Starting with the line that contains "Task: Click 'Сохранить'", repeat exactly every line through the last one in the records below, and leave out the pictures.
┌────────
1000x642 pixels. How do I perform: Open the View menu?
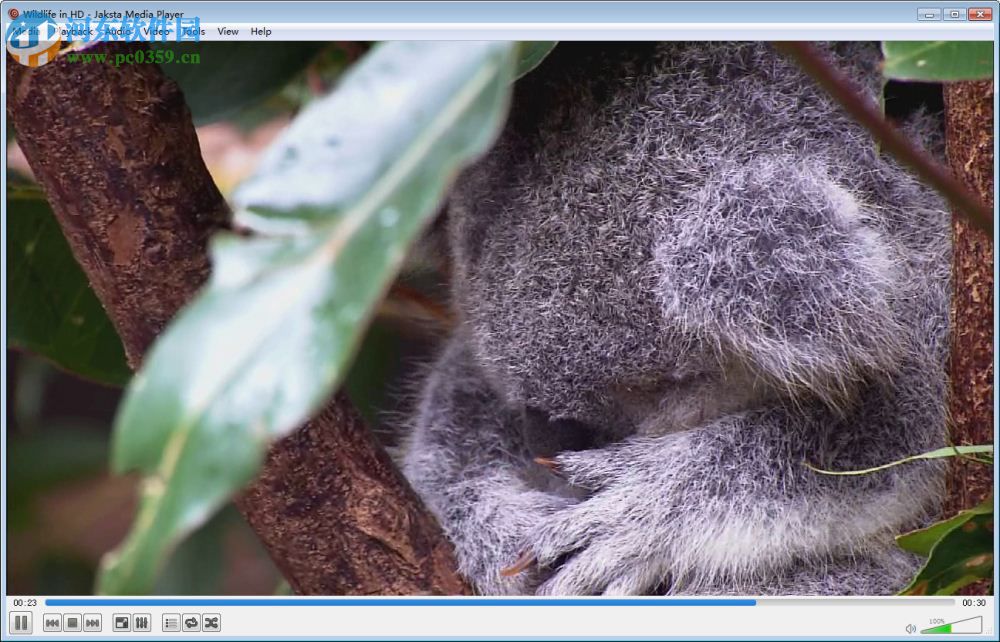[227, 31]
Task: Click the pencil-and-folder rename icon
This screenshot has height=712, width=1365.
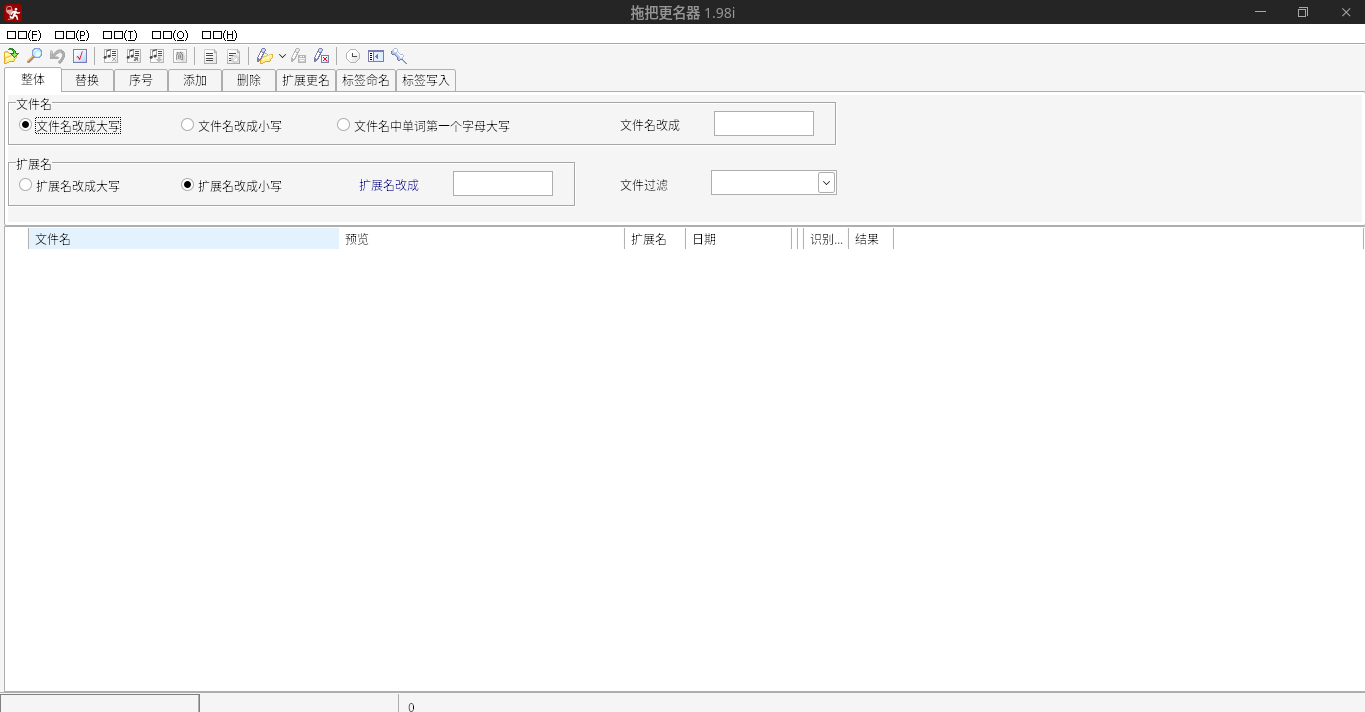Action: click(x=264, y=56)
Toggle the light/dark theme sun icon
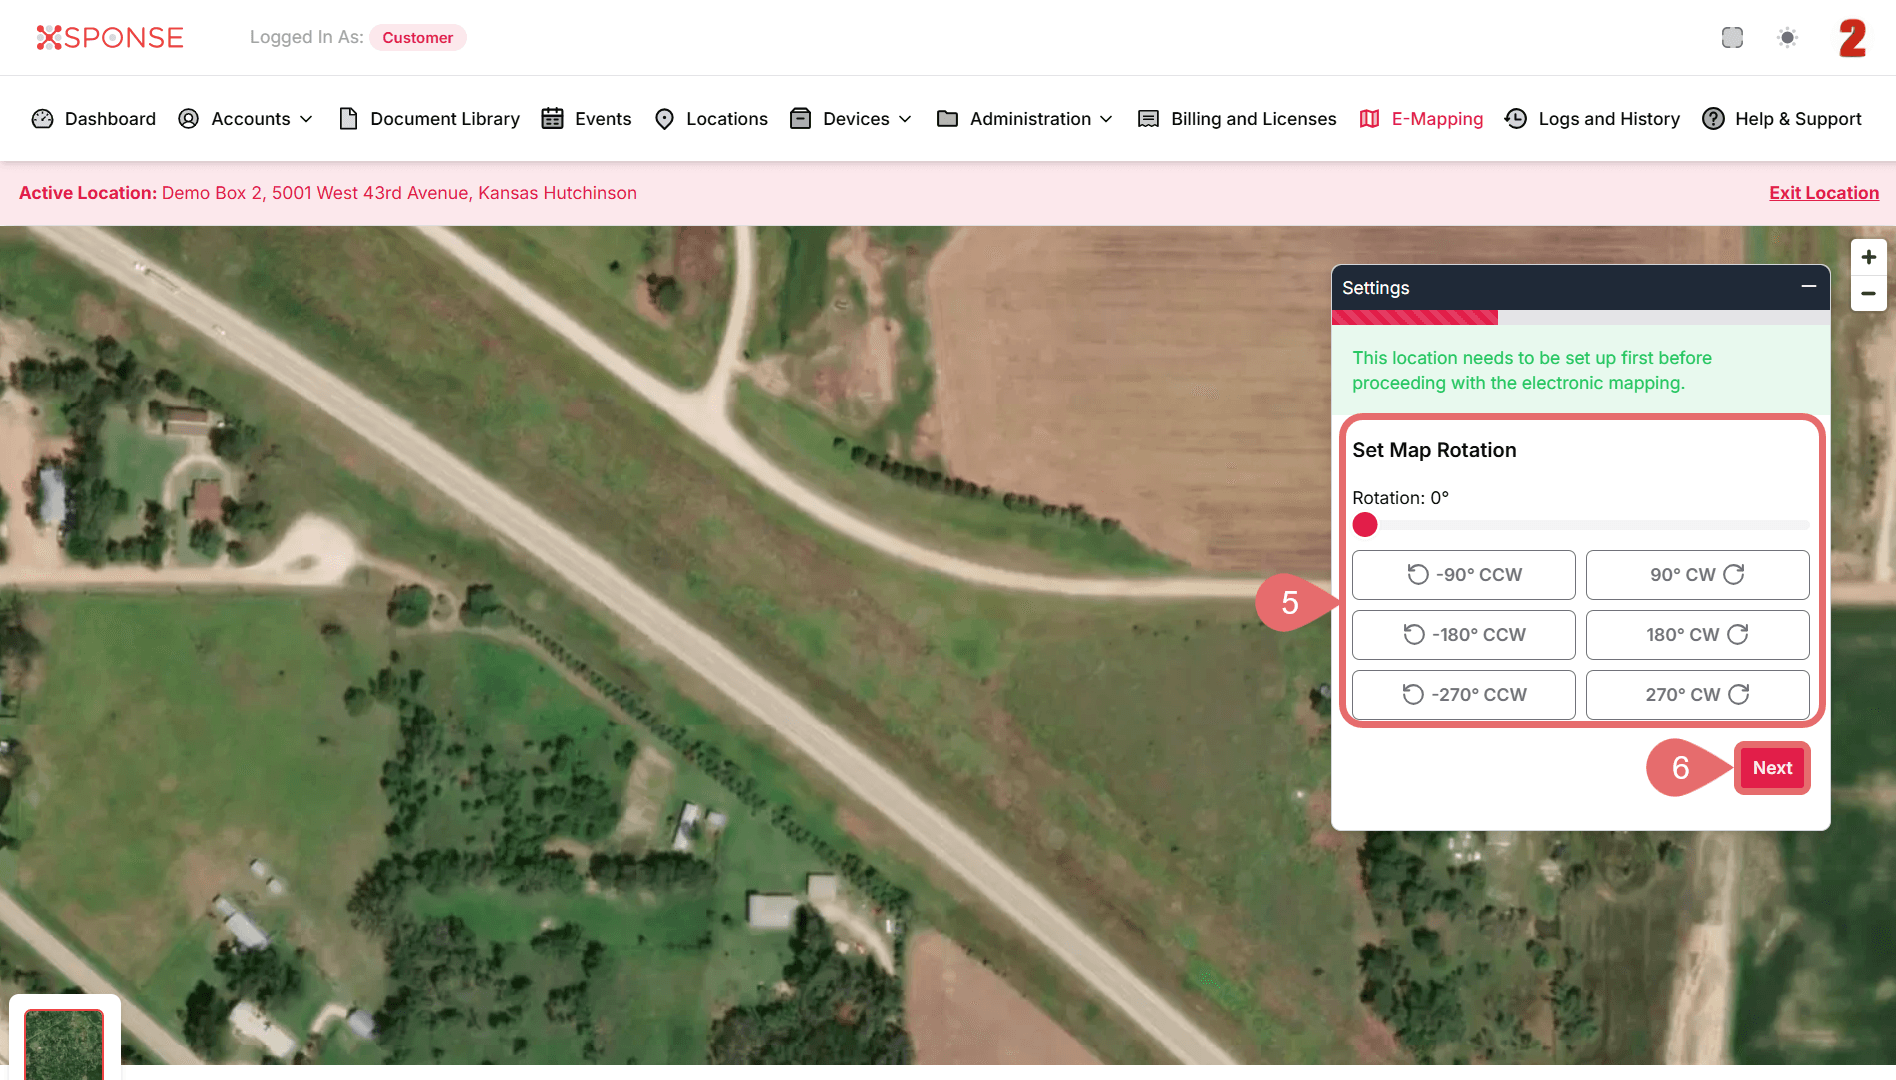This screenshot has height=1080, width=1896. tap(1787, 38)
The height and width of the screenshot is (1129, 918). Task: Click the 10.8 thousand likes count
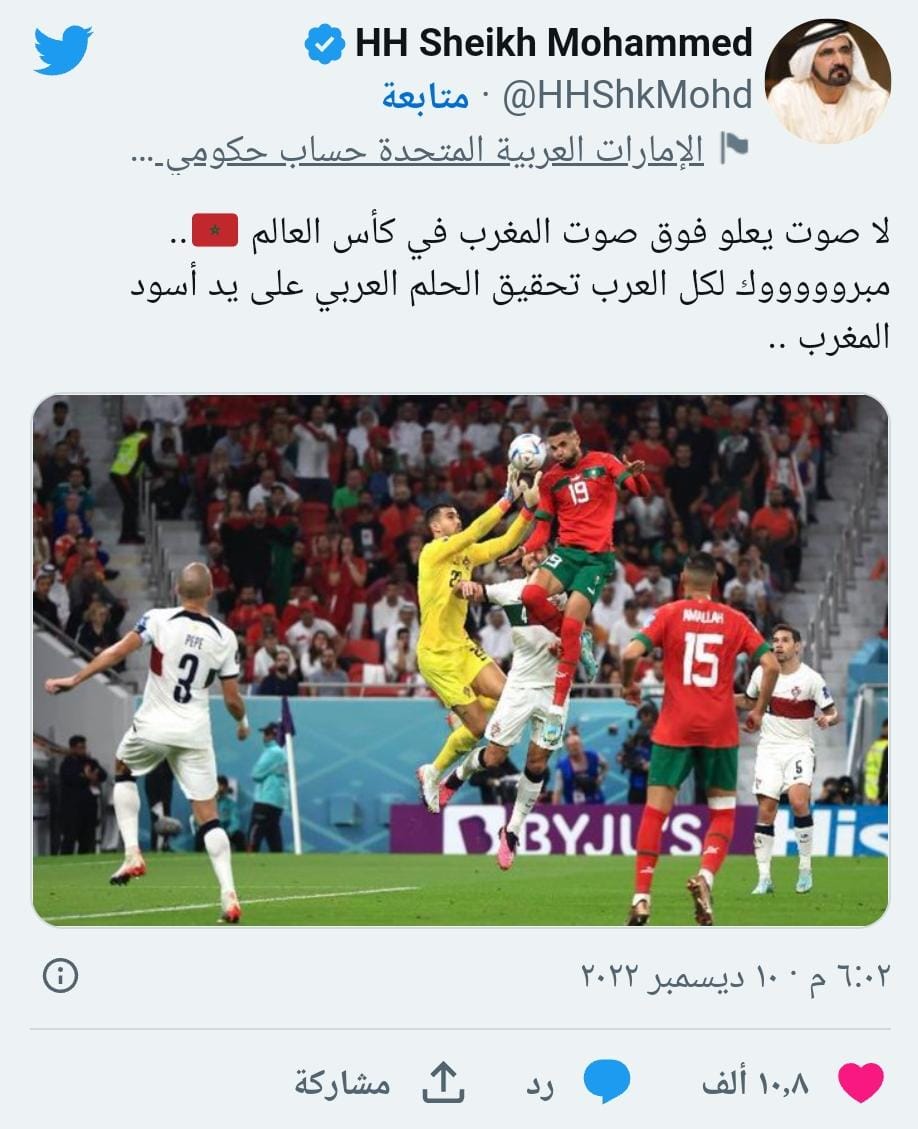[x=755, y=1082]
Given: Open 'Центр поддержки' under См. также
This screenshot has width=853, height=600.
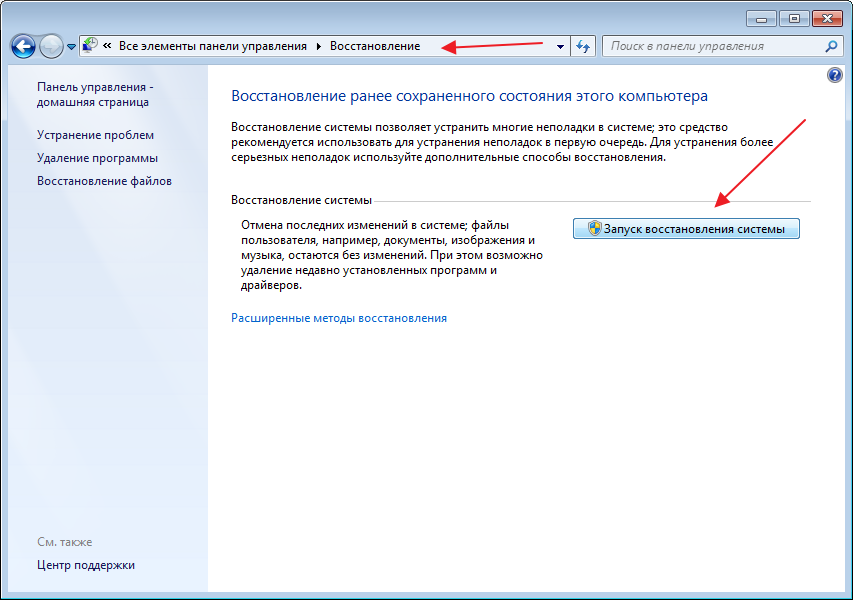Looking at the screenshot, I should [x=86, y=565].
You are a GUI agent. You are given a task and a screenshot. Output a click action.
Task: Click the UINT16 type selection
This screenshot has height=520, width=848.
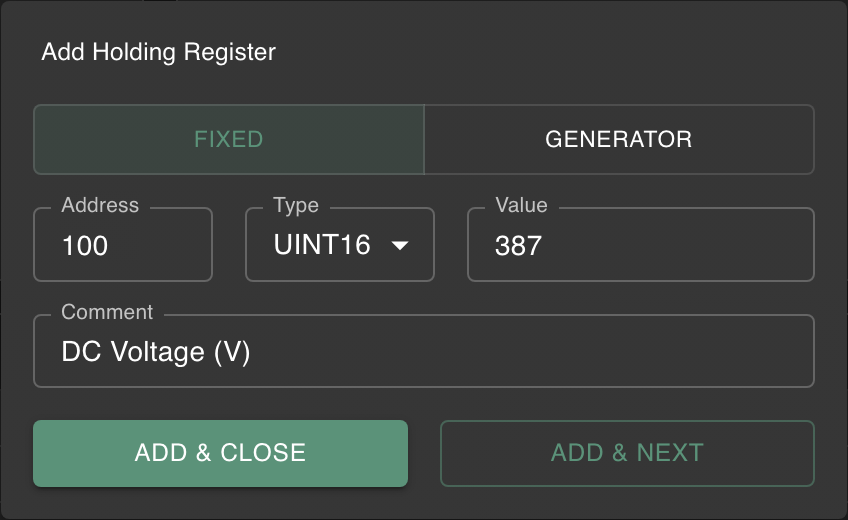[x=322, y=246]
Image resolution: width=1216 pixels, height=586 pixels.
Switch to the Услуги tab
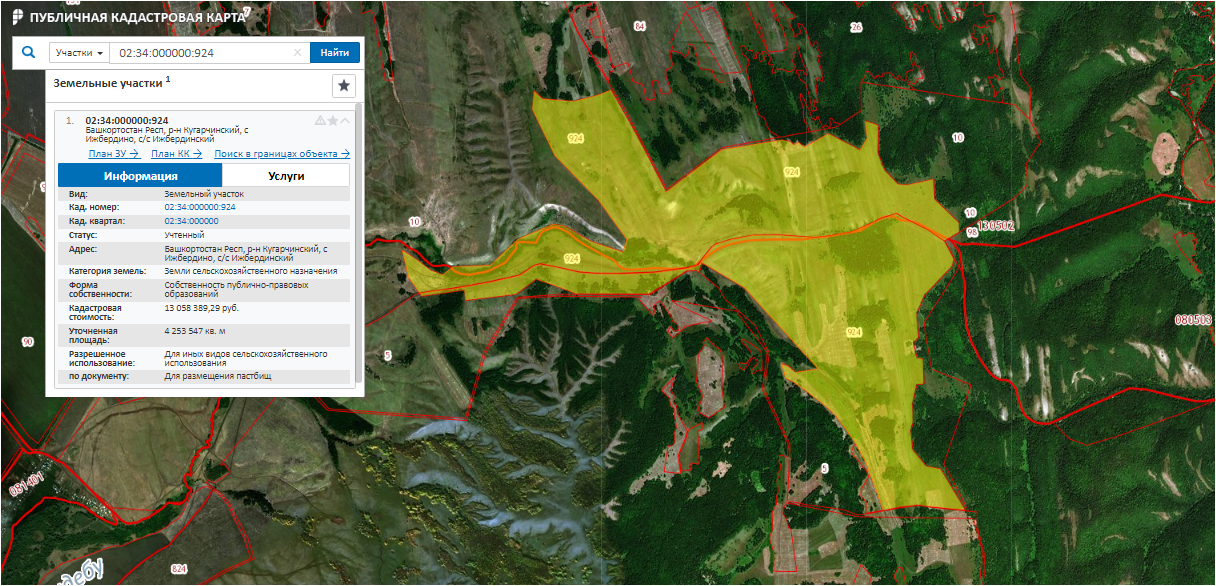pyautogui.click(x=286, y=175)
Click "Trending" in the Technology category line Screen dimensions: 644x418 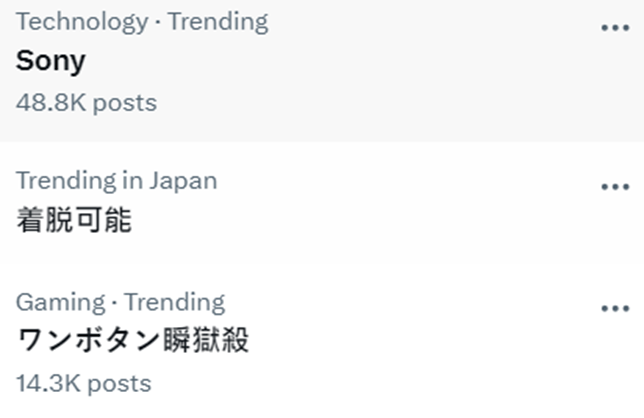[x=218, y=21]
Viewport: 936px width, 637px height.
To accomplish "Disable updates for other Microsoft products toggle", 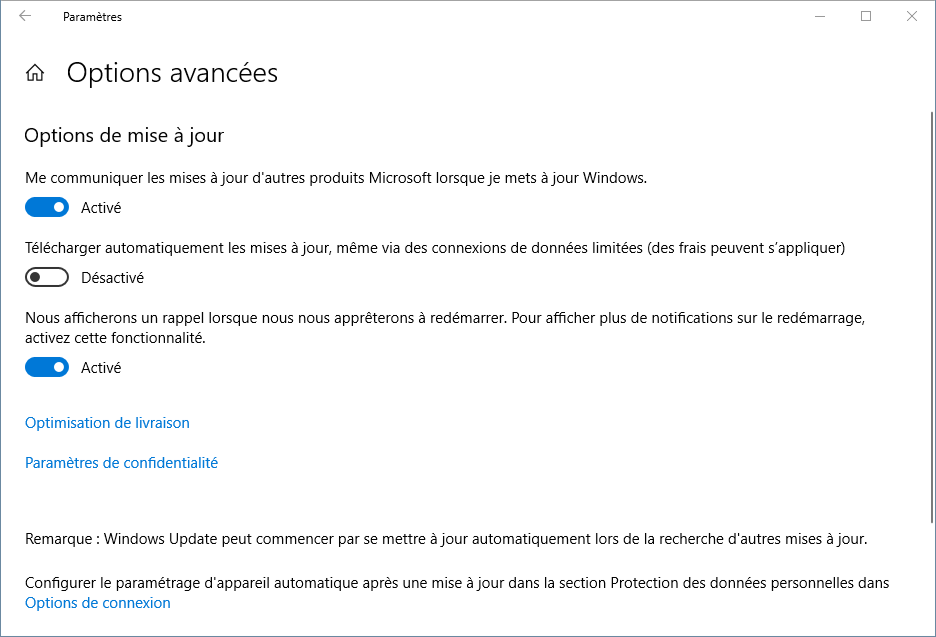I will tap(47, 207).
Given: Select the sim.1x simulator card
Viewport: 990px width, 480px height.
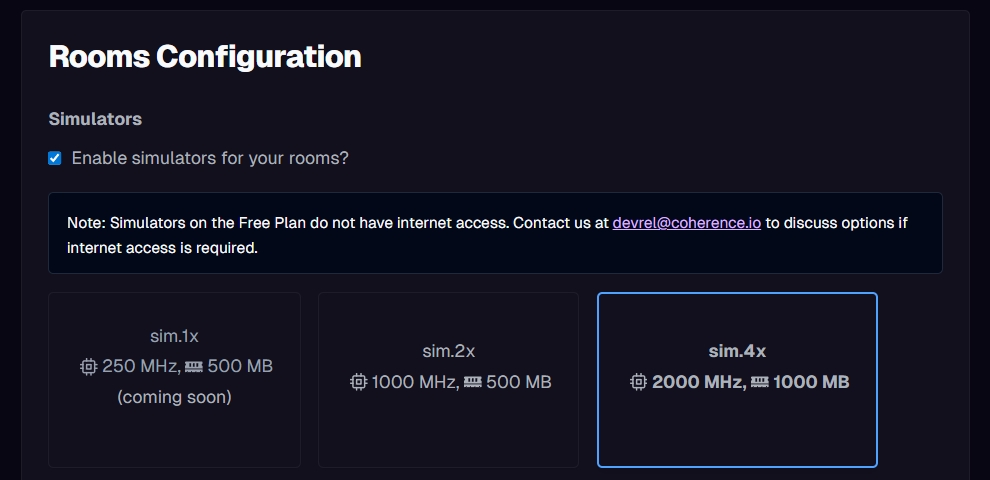Looking at the screenshot, I should [174, 379].
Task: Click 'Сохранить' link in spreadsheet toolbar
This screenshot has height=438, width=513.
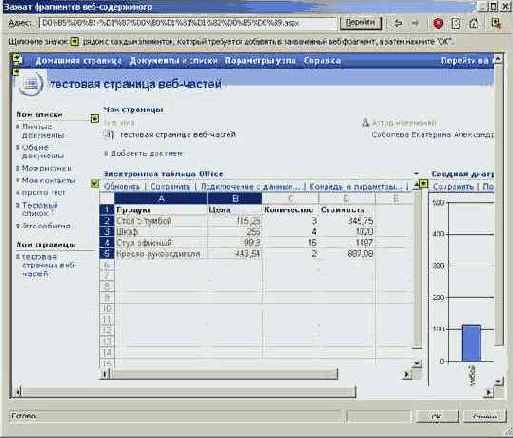Action: [x=170, y=186]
└────────
# [ANSWER FOR THE TASK]
Task: Click 'Сохранить' link in spreadsheet toolbar
This screenshot has height=438, width=513.
Action: [x=170, y=186]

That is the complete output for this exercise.